Sunday night/Monday morning I crawled out of bed at 1:30 a.m. and cycled (rather wobbly) into town for the World Cup final. After spending the day fighting off a fever most likely caused by the limited sleep I’d had after a three-day holiday weekend, it probably wasn’t the best idea. I’m pretty sure I wasn’t alone, though. Towards the end the whole of Charlie’s seemed to be cheering for whichever team would end the match.
Admittedly I knew nothing about football before the World Cup, but I didn’t let that stop me from diving in. While I am relieved to resume normal sleeping patterns (Dear FIFA, please take into account all time zones before scheduling matches. kthxbye.) I definitely learned a lot and had loads of sleep-deprived fun.
If you are the only Yank amongst a hodgepodge of Brits and Europeans, hopefully this will help your future World Cup viewing.
When in doubt, research.
When I realized how big of a deal the World Cup is to the, uh, world I spent some time getting familiar with the beautiful game. I read articles, watched promo videos, and memorized names of players I would inevitably be asked about:
“Can you even name two players on the U.S. team?”
“Why yes, I can!”
Since the majority of my friends hail from the land of tea and crumpets I decided to support England as well as the U.S. And by support I mean to say those were the games I dragged myself out of bed for. According to personal interviews England really didn’t stand a chance, but who doesn’t love supporting the underdog?

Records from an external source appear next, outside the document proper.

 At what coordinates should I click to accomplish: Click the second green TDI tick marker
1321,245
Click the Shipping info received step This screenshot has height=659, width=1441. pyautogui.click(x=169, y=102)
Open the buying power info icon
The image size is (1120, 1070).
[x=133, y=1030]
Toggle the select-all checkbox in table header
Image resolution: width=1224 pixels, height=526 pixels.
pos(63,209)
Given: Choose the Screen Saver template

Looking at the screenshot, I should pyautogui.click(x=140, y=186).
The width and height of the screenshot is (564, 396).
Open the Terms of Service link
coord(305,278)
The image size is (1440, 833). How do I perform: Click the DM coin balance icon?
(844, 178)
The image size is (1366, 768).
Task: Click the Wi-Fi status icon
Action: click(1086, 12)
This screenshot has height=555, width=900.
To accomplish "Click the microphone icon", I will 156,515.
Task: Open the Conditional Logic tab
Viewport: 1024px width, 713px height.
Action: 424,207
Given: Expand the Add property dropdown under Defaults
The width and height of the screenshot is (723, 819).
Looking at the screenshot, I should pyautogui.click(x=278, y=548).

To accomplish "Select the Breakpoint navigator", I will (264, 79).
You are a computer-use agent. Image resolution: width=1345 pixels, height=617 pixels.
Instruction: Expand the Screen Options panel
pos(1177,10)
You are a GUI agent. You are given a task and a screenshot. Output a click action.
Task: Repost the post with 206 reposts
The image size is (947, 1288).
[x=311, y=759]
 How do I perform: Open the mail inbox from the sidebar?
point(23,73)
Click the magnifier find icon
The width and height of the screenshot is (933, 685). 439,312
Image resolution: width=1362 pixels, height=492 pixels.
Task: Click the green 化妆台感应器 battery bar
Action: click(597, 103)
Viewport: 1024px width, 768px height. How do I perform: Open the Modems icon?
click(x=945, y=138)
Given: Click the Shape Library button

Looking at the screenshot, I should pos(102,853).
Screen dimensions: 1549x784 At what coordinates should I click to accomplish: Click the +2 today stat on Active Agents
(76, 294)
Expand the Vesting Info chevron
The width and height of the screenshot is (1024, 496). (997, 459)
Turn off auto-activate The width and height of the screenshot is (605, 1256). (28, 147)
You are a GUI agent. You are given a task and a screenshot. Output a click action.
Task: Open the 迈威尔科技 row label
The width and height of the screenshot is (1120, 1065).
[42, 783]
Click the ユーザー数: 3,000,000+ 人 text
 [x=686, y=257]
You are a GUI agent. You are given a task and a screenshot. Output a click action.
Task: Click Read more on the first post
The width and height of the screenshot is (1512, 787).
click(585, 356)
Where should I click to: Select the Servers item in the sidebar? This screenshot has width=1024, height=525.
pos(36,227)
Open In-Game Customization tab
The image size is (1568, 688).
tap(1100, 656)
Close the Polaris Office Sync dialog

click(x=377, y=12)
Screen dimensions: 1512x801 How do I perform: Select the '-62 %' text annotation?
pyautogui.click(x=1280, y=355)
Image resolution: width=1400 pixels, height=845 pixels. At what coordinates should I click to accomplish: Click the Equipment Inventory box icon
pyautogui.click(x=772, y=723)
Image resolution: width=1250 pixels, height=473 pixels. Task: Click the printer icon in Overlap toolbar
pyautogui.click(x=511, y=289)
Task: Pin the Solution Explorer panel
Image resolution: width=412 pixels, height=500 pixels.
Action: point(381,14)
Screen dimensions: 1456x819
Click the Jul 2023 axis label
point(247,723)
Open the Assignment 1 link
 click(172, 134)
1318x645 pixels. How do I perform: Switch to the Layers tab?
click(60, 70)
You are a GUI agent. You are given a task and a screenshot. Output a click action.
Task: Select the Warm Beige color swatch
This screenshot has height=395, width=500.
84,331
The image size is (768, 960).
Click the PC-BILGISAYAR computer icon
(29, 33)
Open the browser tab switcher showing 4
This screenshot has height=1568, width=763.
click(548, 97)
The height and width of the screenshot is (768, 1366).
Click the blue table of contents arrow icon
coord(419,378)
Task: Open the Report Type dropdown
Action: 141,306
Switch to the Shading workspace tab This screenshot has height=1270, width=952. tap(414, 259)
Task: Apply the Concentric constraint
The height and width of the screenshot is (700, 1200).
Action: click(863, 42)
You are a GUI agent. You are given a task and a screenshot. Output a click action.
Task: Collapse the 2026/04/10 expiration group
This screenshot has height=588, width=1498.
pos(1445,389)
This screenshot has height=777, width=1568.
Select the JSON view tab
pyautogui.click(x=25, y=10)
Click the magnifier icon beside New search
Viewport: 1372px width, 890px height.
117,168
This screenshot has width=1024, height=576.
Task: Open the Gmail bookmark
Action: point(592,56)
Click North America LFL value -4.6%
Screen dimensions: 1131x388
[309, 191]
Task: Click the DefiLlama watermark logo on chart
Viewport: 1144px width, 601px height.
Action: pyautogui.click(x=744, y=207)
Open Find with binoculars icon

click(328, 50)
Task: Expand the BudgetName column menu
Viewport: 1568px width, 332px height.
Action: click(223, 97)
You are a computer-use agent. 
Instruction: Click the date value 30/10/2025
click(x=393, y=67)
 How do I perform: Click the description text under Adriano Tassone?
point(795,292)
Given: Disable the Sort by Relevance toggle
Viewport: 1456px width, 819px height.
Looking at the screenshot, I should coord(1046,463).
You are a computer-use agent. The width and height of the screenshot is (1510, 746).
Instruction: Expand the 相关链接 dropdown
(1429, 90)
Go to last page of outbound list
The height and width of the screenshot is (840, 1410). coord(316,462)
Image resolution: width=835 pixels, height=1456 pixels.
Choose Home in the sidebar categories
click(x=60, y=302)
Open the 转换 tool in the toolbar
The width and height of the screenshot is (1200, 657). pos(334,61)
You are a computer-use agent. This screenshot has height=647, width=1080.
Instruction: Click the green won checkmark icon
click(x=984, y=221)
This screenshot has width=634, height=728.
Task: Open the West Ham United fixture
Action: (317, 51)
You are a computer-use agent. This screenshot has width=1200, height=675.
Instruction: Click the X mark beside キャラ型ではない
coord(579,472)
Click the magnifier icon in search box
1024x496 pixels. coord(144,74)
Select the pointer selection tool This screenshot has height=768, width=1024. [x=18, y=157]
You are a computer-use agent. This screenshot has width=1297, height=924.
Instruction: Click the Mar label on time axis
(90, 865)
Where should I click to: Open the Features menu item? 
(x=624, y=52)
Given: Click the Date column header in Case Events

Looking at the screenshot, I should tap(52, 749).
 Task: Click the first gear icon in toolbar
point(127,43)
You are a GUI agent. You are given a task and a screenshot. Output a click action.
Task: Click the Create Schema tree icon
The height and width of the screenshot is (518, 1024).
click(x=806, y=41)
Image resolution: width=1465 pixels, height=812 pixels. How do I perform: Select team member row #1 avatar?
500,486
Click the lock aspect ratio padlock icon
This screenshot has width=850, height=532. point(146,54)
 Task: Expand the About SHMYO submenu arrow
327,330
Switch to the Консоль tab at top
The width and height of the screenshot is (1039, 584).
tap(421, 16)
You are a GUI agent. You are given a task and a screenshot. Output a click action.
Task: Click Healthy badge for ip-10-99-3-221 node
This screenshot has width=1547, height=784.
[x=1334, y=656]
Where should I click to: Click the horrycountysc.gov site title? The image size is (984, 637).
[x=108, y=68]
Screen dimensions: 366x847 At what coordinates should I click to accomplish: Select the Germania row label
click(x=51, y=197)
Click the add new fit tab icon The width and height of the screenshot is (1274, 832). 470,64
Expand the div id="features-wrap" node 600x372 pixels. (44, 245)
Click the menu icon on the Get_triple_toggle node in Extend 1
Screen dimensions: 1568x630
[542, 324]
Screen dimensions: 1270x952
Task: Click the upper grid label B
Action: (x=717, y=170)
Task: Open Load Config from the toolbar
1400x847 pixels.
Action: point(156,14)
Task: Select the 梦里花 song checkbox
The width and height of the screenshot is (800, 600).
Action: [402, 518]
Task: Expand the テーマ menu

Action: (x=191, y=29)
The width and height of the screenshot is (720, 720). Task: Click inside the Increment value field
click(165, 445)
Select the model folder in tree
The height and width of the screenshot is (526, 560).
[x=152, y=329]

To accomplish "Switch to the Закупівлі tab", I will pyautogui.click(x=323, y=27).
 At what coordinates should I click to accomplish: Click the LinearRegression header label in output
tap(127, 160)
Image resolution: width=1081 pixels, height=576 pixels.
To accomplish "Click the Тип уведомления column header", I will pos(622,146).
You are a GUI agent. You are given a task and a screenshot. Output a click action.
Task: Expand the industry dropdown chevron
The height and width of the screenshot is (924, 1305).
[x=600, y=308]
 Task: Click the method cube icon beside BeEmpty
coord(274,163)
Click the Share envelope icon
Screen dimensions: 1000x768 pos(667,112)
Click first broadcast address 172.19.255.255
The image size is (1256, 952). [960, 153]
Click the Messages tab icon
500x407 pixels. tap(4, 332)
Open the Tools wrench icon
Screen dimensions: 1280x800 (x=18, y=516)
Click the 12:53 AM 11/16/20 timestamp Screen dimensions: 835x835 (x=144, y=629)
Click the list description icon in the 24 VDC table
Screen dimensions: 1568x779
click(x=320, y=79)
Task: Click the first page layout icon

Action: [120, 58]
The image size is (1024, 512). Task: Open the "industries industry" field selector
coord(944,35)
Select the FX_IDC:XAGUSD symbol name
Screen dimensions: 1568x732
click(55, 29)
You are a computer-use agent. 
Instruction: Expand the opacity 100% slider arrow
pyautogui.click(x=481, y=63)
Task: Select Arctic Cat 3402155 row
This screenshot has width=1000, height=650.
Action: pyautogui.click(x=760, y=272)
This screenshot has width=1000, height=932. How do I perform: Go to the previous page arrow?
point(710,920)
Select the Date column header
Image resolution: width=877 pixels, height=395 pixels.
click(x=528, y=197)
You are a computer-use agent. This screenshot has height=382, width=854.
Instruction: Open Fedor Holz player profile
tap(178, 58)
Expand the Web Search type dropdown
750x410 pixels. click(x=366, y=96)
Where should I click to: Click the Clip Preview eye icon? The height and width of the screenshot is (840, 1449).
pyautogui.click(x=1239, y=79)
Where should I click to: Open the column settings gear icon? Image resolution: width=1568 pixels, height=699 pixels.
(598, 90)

Ultimately, this is the only article I found remotely useful:
Although this one was also a fun read:
It was also the reason I decided rather than support an actual team, it would be more fun to cheer for an individual player. Team Schürrle, because:
Two words: face paint.
No one can doubt your dedication if you wear enough face paint. Try it, you’ll see. People will also stop you on the street and ask for a picture with you. If you want to go all in I would also recommend investing in a flag-cape. If you’re from the U.S. it will also come in handy for Independence Day festivities and looks pretty hardcore flapping behind you while you cycle down the street. I was basically Captain America.
Fake it ‘til you make it.
Really, this is the only tip you need. After you’ve stayed up until 5 a.m. to watch a game in a crowded bar, no one is really testing you on the offside rule.
Simply hold your painted head high and play follow the leader:
Did your friend just scream and shout? Scream and shout!
Is music unrelated to football playing? It’s halftime. Go use the toilet.
Are the announcers getting excited? Prepare for something to happen. Even if the commentary is in Thai, you can tell if something big is going down.
Did someone get angry and smash a glass on the floor? Step away, Charlie is about to get pissed and throw them out. You don’t want to be associated with people Charlie doesn’t like.
Are people wearing similar colors cheering? Those are your people, CHEER!
Participant observation at it’s best.